There are several misconceptions surrounding the CIBIL score. Some of these are a result of an acute lack of awareness while others are carefully cultivated myths based on a limited understanding of the subject.
With the concept of a score now gaining recognition and usage increasing, there are some myths and misconceptions surrounding it. Here, we give you the lowdown on what separates myth from fact. Read on!
CIBIL is the only credit bureau
There are four credit bureaus in the country today, namely CIBIL, Equifax, Experian and CRIF High Mark that are licensed to operate by the Reserve Bank of India. However, with CIBIL being the oldest of the four, the term CIBIL score/ report is used interchangeably with a credit score/ report. All bureaus provide individual reports.
Help! My loan was declined by the bureau
Credit bureaus do not make the lending decision; it is the lenders who obtain and review credit reports provided by bureaus. In this sense, the bureau only generates information basis data received from financial institutions. Hence, if your application for a loan or card is declined, you need to check with the lender as to the reason.

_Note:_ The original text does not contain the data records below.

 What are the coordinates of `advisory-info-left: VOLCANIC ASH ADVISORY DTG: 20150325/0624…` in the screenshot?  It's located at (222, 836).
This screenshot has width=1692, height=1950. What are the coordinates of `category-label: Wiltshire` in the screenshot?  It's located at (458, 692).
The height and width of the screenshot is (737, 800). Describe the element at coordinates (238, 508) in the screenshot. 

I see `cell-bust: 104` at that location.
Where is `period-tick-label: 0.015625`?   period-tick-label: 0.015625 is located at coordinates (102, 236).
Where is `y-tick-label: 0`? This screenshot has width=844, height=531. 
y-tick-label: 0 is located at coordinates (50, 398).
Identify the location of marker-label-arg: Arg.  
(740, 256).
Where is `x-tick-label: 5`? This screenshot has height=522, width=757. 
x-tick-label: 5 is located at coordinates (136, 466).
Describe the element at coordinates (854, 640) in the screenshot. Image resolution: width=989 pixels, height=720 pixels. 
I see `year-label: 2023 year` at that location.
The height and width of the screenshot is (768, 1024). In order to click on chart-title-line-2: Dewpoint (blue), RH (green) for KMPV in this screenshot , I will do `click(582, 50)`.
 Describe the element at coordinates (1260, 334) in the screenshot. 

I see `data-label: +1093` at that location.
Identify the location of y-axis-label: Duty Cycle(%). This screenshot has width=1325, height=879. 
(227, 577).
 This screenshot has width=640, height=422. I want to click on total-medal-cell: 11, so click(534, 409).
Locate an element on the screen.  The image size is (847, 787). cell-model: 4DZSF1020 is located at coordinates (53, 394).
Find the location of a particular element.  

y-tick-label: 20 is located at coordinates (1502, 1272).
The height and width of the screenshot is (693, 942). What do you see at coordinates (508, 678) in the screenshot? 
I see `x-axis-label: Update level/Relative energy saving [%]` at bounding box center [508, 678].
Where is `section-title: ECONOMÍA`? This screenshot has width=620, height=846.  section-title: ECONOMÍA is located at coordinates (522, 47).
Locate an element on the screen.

I’m blacklisted by a credit bureau!
It is important to know that bureaus or credit information companies do not create or maintain blacklists. If your application for a loan is turned down, it could be because of your previous repayment history and how much you already owe by way of existing loans.
Restoring a poor score is impossible
Having a low or a bad score may not have an immediate quick-fix solution. It is advisable to take the assistance of professional credit health management companies should you wish to better your score. However, this does not mean that over time with financial discipline and judicious planning it cannot be restored. Pay your outstanding in time; any delayed or late payments will negatively impact your score.
Factors that do NOT generally Impact your Credit Score
- Income level
- Education level
- Religion, race, nationality
- Gender or marital status
- Employment or occupation history
- Inquiry made by you to obtain your own credit report
- Location of residence or length of stay at one place
- Wealth levels
Closing outstanding accounts enhances your score
The best way to maintain a good score is by paying off any outstanding card or loan dues in a timely manner, on or before the due date.
Let us assume you have an auto loan outstanding of Rs. 2.50 lakhs. With an additional inflow of funds by way of a bonus from work, you choose to foreclose the loan. While this will indeed make you more solvent, remember that it may possibly have a negative impact on your score. How so? This is because old ‘good’ debt actually enhances your score! With a longstanding timely payment record, your credit history gets a boost.
Therefore, it may be wise to continue with an old loan, providing you make payments on time.
No loan equals a good score
In fact, this could prove to be just the opposite! Having a healthy credit history is a good indicator of your creditworthiness to a lender, and will in fact enhance your score. Of course, the key to a good repayment record is timely payments and avoiding CIBIL defaults, so do keep that in mind!
A good score guarantees fresh credit
It is important to note that a good score can help you get a new line of credit (be it a loan or card) at competitive interest rates and terms. However, it in no way is a guarantee or confirmation that a loan will indeed be extended to you. This is because while the score is a very important piece of information for a lender, it is not the sole deciding parameter on which a decision of whether to approve a loan is taken. Factors such as your income, repayment capacity and existing debt are also taken into account.
Hence, your score definitely needs to be healthy for the best deals, but getting a loan is not carved in stone as an outcome of the score.
Multiple enquiries do not affect your score
In actuality, applying for multiple new lines of credit can make your score take a nosedive, and fast! This is because each prospective lender will make an enquiry against your report, and each such ‘hit’ brings down your score. What this indicates is credit-hungry behaviour, and the possibility of your being insolvent – which in turn will make lenders stay away, even when you genuinely do require a loan!
I’ve checked my own report and my score went down.
While as mentioned above multiple enquiries affect your score, this does not apply to your own requests for a report. Each bureau offers you a copy of your report at a nominal fee, and you are free to obtain reports from any or all of them. In fact, it is a good practice to keep track of your score at regular intervals, to ensure that your report is an accurate record of your credit health.
Knowing the facts behind scores, a good practice would be to obtain a copy of your report at periodic intervals and staying credit healthy. It would also help you to take appropriate measures and rebuild your score, should it need attention.